The scripts have default values for regular fune-tuning with one LoRA copy and without any regularization. To run baseline without LoRAs set `n_of_loras` to 0.

* In order to reduce the amount of GPU RAM you can use 3 additional flags:

    * Above all, we advise to turn on `fp16` for DeBERTa or `bf16` for Flan-T5 and LLaMA-2 7B.

    * `loras_gradient_checkpointing` creates checkpoints between adapter set switches. Thus the amount of memory consumed will be the same as in the case of a single adapter set.

    * `model_gradient_checkpointing` turns on regular `transformers.Trainer` chechpoints.
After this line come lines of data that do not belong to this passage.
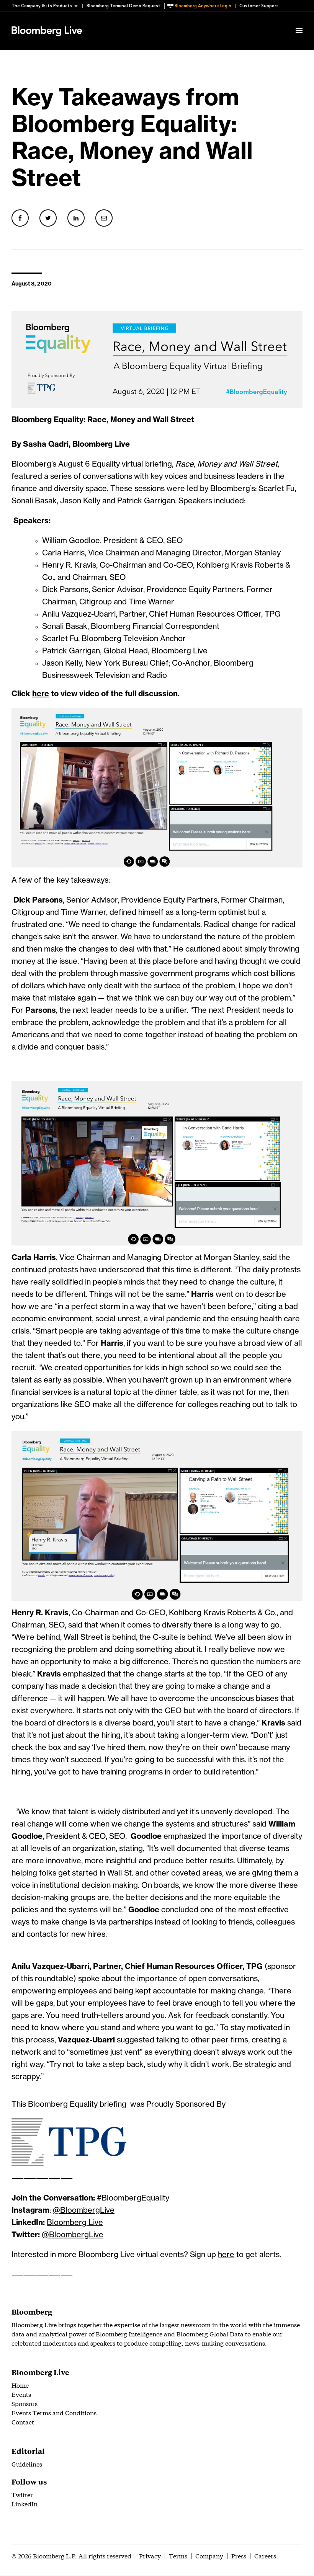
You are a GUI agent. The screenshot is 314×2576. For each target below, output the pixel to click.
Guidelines (26, 2463)
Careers (265, 2555)
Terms (178, 2555)
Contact (22, 2421)
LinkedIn (24, 2503)
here (226, 2255)
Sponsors (24, 2403)
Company (209, 2555)
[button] (46, 6)
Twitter (22, 2494)
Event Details (106, 21)
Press (238, 2555)
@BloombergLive (83, 2210)
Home (20, 2384)
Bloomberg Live (75, 2223)
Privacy (150, 2555)
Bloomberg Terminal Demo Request (123, 6)
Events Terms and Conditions (53, 2412)
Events (21, 2394)
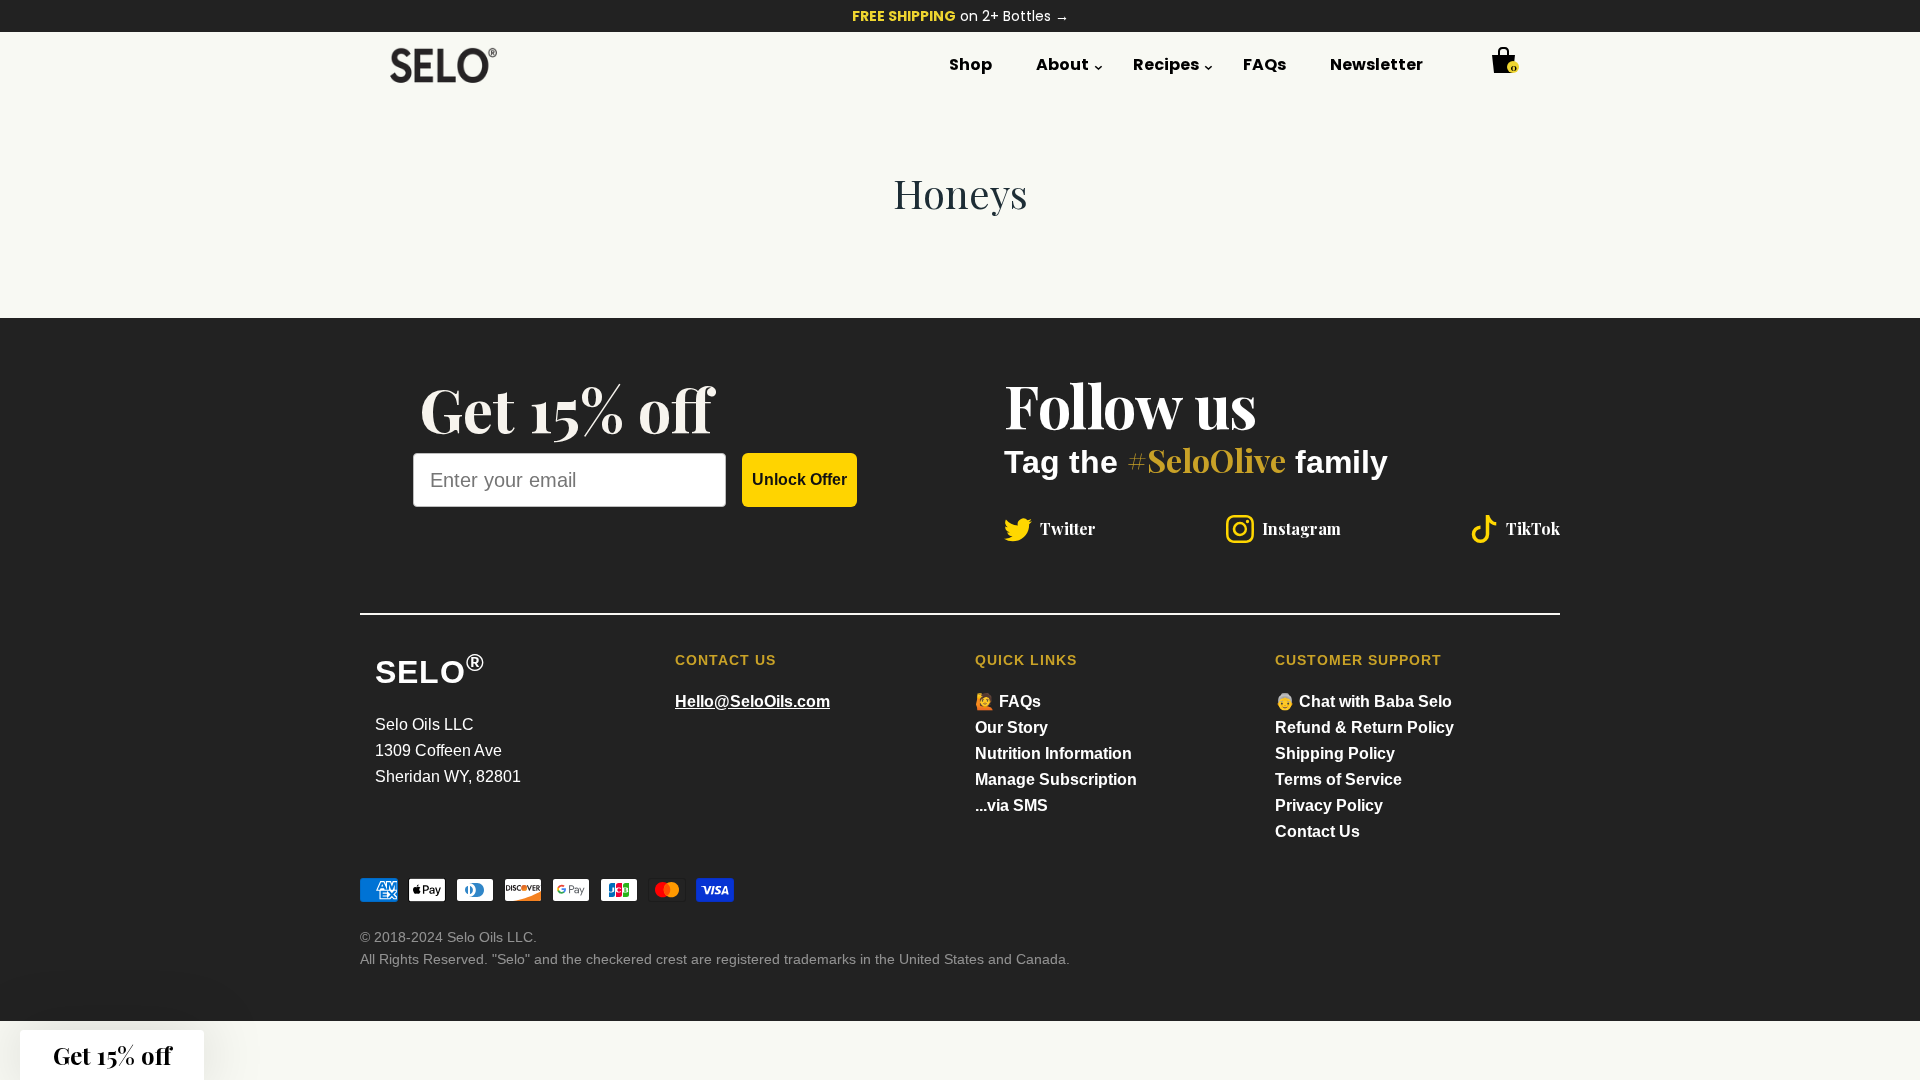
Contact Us (1317, 831)
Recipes (1166, 64)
Cannot be used without `loras_gradient_checkpointing`, since the regular checkpointing system does not switch adapter sets, which is essential to run our method.

    * We don't advise to use `gradient_accumulation`, since then the loss is computed separately on each minibatch, while both privacy protection methods assume the computation of the regularization loss over the entire batch.

    * Our code can be run on multiple GPUs using `torch.nn.parallel.DistributedDataParallel`. To do this, specify the `num_gpus` value.

## Additional experiments

Notebooks `vis_1_get_acts_grads.ipynb` and `vis_2_draw_charts.ipynb` can be used to reproduce Figure 3.